Renda Nacional
O agregado das contas nacionais visto pelo lado de quem recebe: a soma de salários, lucros, juros, aluguéis e demais rendimentos gerados pela economia no período. É a terceira perna da identidade fundamental das contas nacionais: tudo que se produz (ótica do produto) é igual a tudo que se gasta (ótica da despesa) e a tudo que se recebe (ótica da renda), três fotografias do mesmo fluxo.
Exemplo Prático
O pão vendido por R$ 10 vira, na ótica da renda, o salário do padeiro, o aluguel do ponto, o juro do capital de giro e o lucro do dono: os mesmos R$ 10, redistribuídos em rendimentos.
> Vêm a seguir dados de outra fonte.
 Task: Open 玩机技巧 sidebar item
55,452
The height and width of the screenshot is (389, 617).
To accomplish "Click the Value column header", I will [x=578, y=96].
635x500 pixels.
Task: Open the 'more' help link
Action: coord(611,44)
Somar todos os pães e todos os rendimentos do país chega, por construção, ao mesmo total.
PlatomAI Explica
A renda nacional é o bolo visto pela fatia de quem recebe: a mesma economia que o PIB mede pela produção, medida pelos bolsos que ela abastece. A identidade das três óticas é a elegância central da contabilidade nacional, produto, despesa e renda são o mesmo rio medido em três pontes, e sua utilidade analítica está na decomposição: a ótica da renda revela a divisão funcional do bolo entre trabalho e capital, que as outras duas escondem.